一般的なアメリカ人の食生活 (Standard American Diet:SAD)では野菜や果物の摂取量が不足しており、特に若年層ではその傾向が顕著です。これはアメリカに暮らす人たちのことだと思っておられる方がいらっしゃいますが、そうではありません。健康的と称賛されていた日本人の食生活は過去の話で、野菜の摂取量を見るとアメリカが日本を上回っています。野菜不足が警告されているアメリカ人以上に平均的な日本人の野菜不足は深刻です。
私は大人だけでなく乳幼児から成長期の子ども、さらにはアスリートまでPBWF(プラントベースホールフード:植物性の食材をなるべく精製加工することなく食べる)で十分な栄養を摂れるとお伝えしています。成長期に肉や魚、卵、乳製品を食べない食事では栄養が不足するという意見がありますが、きちんと配慮されたPBWFの食事を摂ればタンパク質を始めとするすべての栄養が不足することはなく、ビタミン、ミネラル、ファイトケミカル、食物繊維も効率よく摂取できます。
前号では、エネルギーに変換しやすく活動にすぐに使える炭水化物を、極力精製しない状態の穀物(全粒粉で作ったパンや麺、そして玄米)と豆類、イモ類、果物、野菜から摂取することが重要であると書きました。炭水化物は活動エネルギーの源ですが、精製されつくした粉で作ったパンや麺、白米は、ビタミン、ミネラル、ファイトケミカル、食物繊維など重要な栄養を取り去った状態となっています。炭水化物は精製しない状態で摂ることがエネルギーと同時に重要な栄養を得る秘訣です。
炭水化物をホールフードで食べることができたら、三大栄養素の残りの二つ、脂質とタンパク質について考えます。

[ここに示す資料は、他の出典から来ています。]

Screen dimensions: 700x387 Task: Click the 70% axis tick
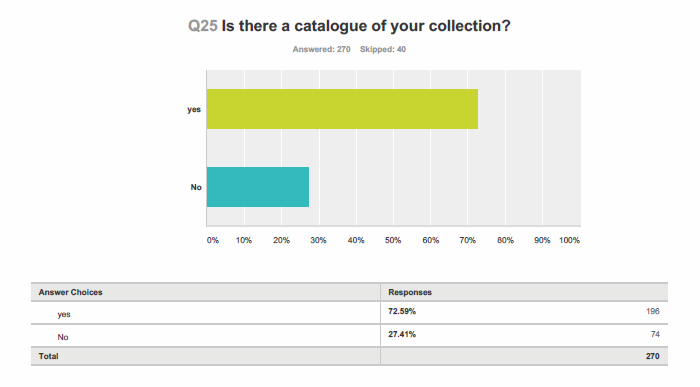(467, 240)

脂質はカロリー源として、そして成長する脳組織に特に重要な細胞膜の構成要素として必須です。成人は脂質を全体の摂取カロリーの10〜15%に留めるべきですが、成長期の1〜3歳までは35〜40%、4〜18歳は25%を脂質で摂るようにします。目安量については前述の通りですが、質についても配慮が必要です。具体的には体内で重要な働きをするオメガ3脂肪酸が摂れるチアシードや胡桃、亜麻仁、麻の実などの食材を意識的に摂り入れるようにします。その他脂質を多く含む良質な食品としてアボカドやナッツ、種子類、オリーブなどを毎食食べるようにします。大人の場合は油を使用しないプラントベースホールフードの食事が有益で、特にすでに病気に罹患している場合にはオイルフリーの食事が治癒に直結しますが、成長期の子どもの場合は調理に少量の油を使用してもよく、その場合は亜麻仁オイルや胡桃オイルなどオメガ3が多い良質の油を選んで使うようにします。
タンパク質は、骨や筋肉、皮膚、血液を作り、修復し、維持するために使われる重要な栄養素で酵素やホルモンの構成要素でもあります。成長期の子どもたちは大人よりも多くのタンパク質を必要としますが、毎回の食事にタンパク質源を多く含む豆類(大豆製品である豆腐や豆腐加工品、納豆など)、ナッツ、種子類、全粒穀物、果物などを組み合わせることによって満腹感を得ながら必要なタンパク質を摂ることができます。PBWFとタンパク質については機会があるごとに触れますので今後も追加で説明します。
子どもは成長と発達に多くのエネルギーが必要です。しかし、胃が小さく、一度に多くの食事が摂れません。子どもにとって間食は嗜好品ではなく活動と集中力を持続させるための栄養源ですから、一日三度の食事と間食の機会ごとに三大栄養素と微量栄養素をバランスよく摂取できるように気を配ります。ナッツバターやアボカドなどの複合炭水化物と脂質に富み、カロリー密度が高い食品を毎食食べさせることが重要です。